The campaign succeeded but science leaders urged the government not to take money from other research areas. However, this week’s budget removes more than A$262 million from the very block funding grants which support university scientists who use the NCRIS facilities.
Catriona Jackson, chief executive of Science & Technology Australia, says that it’s ‘very counterproductive’ to take money from the sustainable research excellence initiative, which helps fund the indirect costs of university research. ‘This fund is always raided by government, because government perceives that voters don’t understand it or care about it.’
But ‘two years is very good news’ for NCRIS, she adds, as it provides breathing space for the government to consider and respond to a major review of research infrastructure, which is due this summer. A long-term strategy is urgently needed: since 2011 NCRIS has ‘limped’ from year-to-year with no long-term funding, but has never run so close to the wire.

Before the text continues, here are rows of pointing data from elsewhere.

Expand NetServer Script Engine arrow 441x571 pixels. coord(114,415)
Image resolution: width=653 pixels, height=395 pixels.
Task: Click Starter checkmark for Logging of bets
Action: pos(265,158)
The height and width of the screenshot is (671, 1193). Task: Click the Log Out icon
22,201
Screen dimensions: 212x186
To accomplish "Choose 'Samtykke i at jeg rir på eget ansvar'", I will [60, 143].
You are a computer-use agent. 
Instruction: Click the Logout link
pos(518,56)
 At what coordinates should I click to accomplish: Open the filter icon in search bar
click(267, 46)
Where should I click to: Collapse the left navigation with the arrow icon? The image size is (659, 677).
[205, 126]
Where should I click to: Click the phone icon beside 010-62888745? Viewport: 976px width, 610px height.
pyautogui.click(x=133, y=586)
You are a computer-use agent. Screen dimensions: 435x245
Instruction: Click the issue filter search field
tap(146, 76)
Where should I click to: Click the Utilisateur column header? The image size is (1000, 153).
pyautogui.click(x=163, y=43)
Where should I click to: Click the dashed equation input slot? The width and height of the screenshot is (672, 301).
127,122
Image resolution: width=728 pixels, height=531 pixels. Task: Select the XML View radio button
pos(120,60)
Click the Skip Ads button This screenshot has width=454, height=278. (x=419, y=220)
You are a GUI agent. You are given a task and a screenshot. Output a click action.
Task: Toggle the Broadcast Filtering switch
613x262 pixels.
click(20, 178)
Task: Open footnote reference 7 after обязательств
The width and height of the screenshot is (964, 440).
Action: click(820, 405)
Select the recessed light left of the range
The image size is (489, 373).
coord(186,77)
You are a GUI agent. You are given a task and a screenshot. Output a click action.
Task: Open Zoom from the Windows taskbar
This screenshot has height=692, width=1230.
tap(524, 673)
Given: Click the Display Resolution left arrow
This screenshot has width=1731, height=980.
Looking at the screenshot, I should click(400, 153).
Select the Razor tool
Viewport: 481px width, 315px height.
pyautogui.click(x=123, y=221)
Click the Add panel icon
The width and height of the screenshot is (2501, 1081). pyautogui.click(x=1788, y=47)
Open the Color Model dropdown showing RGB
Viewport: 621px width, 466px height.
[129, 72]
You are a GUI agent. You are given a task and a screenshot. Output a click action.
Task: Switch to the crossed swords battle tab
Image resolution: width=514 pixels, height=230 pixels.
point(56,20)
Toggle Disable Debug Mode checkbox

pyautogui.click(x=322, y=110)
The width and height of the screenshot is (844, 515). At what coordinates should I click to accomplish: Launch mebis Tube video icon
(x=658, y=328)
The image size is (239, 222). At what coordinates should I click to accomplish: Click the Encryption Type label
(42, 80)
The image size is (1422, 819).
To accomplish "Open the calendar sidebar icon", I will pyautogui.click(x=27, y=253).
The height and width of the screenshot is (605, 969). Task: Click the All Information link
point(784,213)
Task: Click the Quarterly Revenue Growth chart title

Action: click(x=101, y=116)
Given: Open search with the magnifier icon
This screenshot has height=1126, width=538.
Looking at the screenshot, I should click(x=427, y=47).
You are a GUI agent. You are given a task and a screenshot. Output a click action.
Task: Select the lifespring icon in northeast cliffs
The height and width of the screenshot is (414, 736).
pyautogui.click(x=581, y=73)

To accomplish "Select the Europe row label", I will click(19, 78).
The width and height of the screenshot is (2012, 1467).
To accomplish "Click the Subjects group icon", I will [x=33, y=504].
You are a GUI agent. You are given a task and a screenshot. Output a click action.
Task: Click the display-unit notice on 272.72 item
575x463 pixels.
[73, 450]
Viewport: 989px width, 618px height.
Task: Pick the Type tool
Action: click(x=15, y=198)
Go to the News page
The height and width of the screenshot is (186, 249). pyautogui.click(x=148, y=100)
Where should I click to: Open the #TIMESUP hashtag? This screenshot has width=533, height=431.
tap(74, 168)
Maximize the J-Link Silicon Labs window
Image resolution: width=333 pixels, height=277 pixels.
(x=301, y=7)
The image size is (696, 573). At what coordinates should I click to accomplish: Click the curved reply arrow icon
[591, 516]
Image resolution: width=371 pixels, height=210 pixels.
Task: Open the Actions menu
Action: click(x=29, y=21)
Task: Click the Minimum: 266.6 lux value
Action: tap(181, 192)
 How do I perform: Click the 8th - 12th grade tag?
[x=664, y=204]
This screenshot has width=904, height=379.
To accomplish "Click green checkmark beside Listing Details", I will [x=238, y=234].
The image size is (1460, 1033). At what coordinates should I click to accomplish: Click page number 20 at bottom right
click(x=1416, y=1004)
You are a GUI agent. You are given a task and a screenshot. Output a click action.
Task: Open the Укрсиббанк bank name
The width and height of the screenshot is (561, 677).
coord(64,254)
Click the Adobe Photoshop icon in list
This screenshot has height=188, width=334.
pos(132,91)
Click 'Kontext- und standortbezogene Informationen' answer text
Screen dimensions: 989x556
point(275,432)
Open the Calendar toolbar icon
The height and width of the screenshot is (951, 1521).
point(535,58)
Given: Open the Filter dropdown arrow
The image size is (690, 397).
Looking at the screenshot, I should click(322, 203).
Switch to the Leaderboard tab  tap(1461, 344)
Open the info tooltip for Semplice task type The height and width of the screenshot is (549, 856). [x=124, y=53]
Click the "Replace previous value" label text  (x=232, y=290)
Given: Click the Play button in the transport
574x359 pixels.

But the crisis in science funding has meant that Australia is suffering from a brain drain, says Sam Popovski, secretary of the Commonwealth Scientific and Industrial Research Organisation (CSIRO) union, whose staff work in many of the collaborative projects across the country. The CSIRO has already lost 20% of its workforce in just two years. Last year it suffered a record A$111 million budget cut. ‘CSIRO was the pathway for the brightest and best interested in doing translational research, but if there is less opportunity here they’ll go,’ says Popovski.
He points out that other countries, for example Singapore, now have offices in Australia geared toward attracting CSIRO scientists. ‘But there’s no flow the other way – people aren’t coming into Australian science,’ he adds. Last month, the CSIRO staff voted for a campaign of industrial action, after deadlocked negotiations over pay and conditions. Popovski says the action targets reporting and administrative processes but doesn’t interfere with the science. This year’s budget projects further cuts to CSIRO’s budget of between A$2 million and A$6 million a year until 2018, when funding is expected to increase by A$49 million.
Other losers in this week’s budget are the Cooperative Research Centres (CRC), which will see funding fall by A$26.8 million over the next four years.
Jackson says she was extremely surprised to see these cuts, as a review by the former chair of Innovation Australia, David Miles, has only just been completed. ‘CRC is the gold standard for industry–academic collaboration, which we really need in Australia,’ she notes. Popovski agrees, adding that ‘industry collaboration is crucial at a time when we need to put the economy on a smarter basis, as the mining boom wanes’.
Researchers did welcome A$13 million of new funding which will keep the Australian synchrotron operating until 2017. The remainder of its annual operating costs will met by the state of Victoria and the New Zealand synchrotron group. Again, science leaders say a long-term funding plan is needed. The synchrotron is managed by the Australian Nuclear Science and Technology Organisation, which will get A$49 million to upgrade waste storage facilities and to honour international waste agreements.